The Triple Crown of 200’s is the pinnacle of all ultrarunning events, and one man is about to add another tier to that crown by linking the three courses in a 2,850-mile journey.
You can't always determine what happens but you can determine your response. Endurance events often require adaptation, improvisation and always determination.
A broken foot just prior to Bigfoot made it a very difficult race and required Helgi to scrap running between races. Not to give up, he improvised determining to cycle to the Tahoe 200 to see if his foot would heal enough to continue.
On the way to Tahoe, wildfires caused the cancellation of the Race. True to form, Helgi adapted and charted a course for McCall Idaho where he will run two laps of the 100-mile, 22,000-vertical-feet IMTUF100 to replace the Tahoe 200 segment of his trek. This race begins Saturday morning September 11.
We wish Helgi the best on his journey! You can cheer him on @helgiolafson on Instagram.
That’s right. On August 13, Helgi Olafson of Pompano Beach, Florida, will not only attempt to complete the 650-mile Triple Crown of 200’s, but he has the goal of connecting each of the three races by foot over a span of 61 days, totaling 2,850 miles. According to Olafson, this journey will serve many purposes: one being to bring attention to ankylosing spondylitis, which is something he has battled for the past 20 years.
When Olafson was just 19 years old, he was experiencing some debilitating back pain so severe that he couldn’t even roll over in bed. His journey to a diagnosis for his pain, led him to a rheumatologist who diagnosed him with ankylosing spondylitis, which is an autoimmune arthritis that fuses joints together through calcification resulting from inflammation. If left alone to progress, this condition could lead to total calcification of joints and the inability to move freely.
The diagnosis, while hard to come to grips with, didn’t stop Olafson from moving forward in a positive and healing direction.
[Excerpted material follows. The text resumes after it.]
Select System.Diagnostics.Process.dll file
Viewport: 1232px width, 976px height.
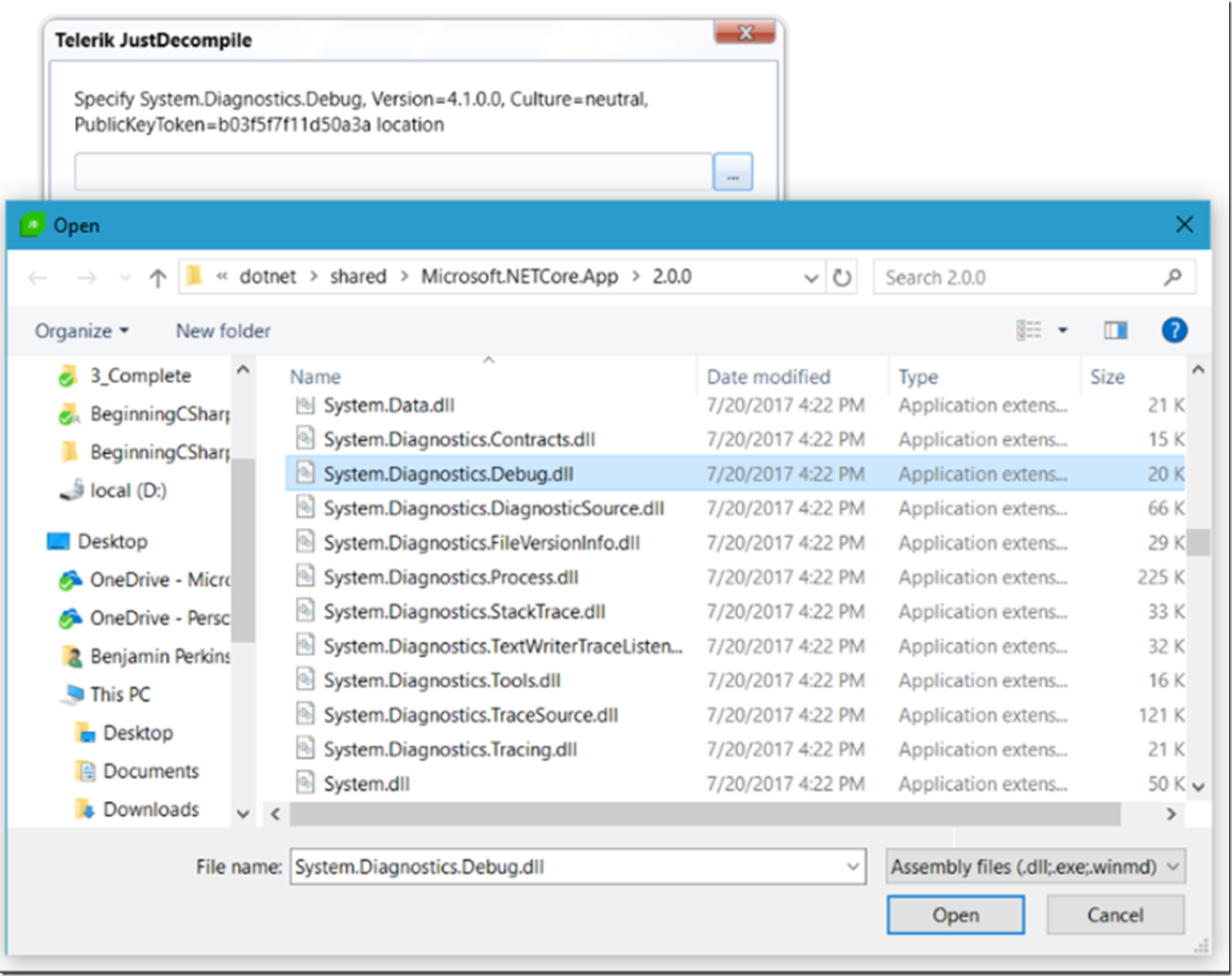450,578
With not only the OK of his physician, but the utmost of encouragement, Olafson decided that he was going to enter a fight against his body that was fighting against him. He was going to combat immobility with mobility.
Olafson began running, swimming, and biking, and entered many triathlons. And while racing was a way to help his own body heal, he began looking for ways to help others who might also be struggling with autoimmune arthritis. He began “Racing for a Cure” for the Arthritis National Research Foundation, helping to raise awareness and funds for arthritis research.
One thing led to another, and Olafson found himself running ultra-distance races, and eventually the Triple Crown of 200's in 2018 — completing the 650-mile feat. It was during the final race of this event when Olafson had the idea to connect the three races by foot.
“I had the idea to do a continuous supported run from each of the races in 2020, but with the pandemic, it wasn’t able to happen,” Olafson said. “The route I planned is to complete the Bigfoot 200 in Mt. St. Helen’s WA, and running from the finish through White Pass all the way down to Lake Tahoe to the start of the Tahoe 200. After finishing the Tahoe 200, I will hop onto the American Discovery Trail all the way to Moab, Utah where I will run the Moab 240. It’s my version of a 61-day vacation!”
And while 61 days on a rugged mountain trail is going to be a self-serving endeavor, Olafson is again using his journey as a way to help others by raising money and awareness for autoimmune arthritis.
“I’m hoping that this run will raise money and awareness to this cause,” Olafson said. “My goal is to raise $28,500, which is $10 per mile. If anything, I want people who suffer from similar pain to know that there is help and hope.”
And while Olafson understands that running far distances may not be something that people in general (let alone those with conditions like his) will be able to do, he hopes that what he is doing will at least give people hope in their time of pain.
“I’ve never said go out there and be an ultrarunner and run hundreds of miles,” Olafson said. “I just think being active is very helpful for battling conditions like ankylosing spondylitis. Doing this run is about finding where the other side of my limits are, and inspiring people to go into the outdoors and experience mother nature the way it was supposed to be experienced.”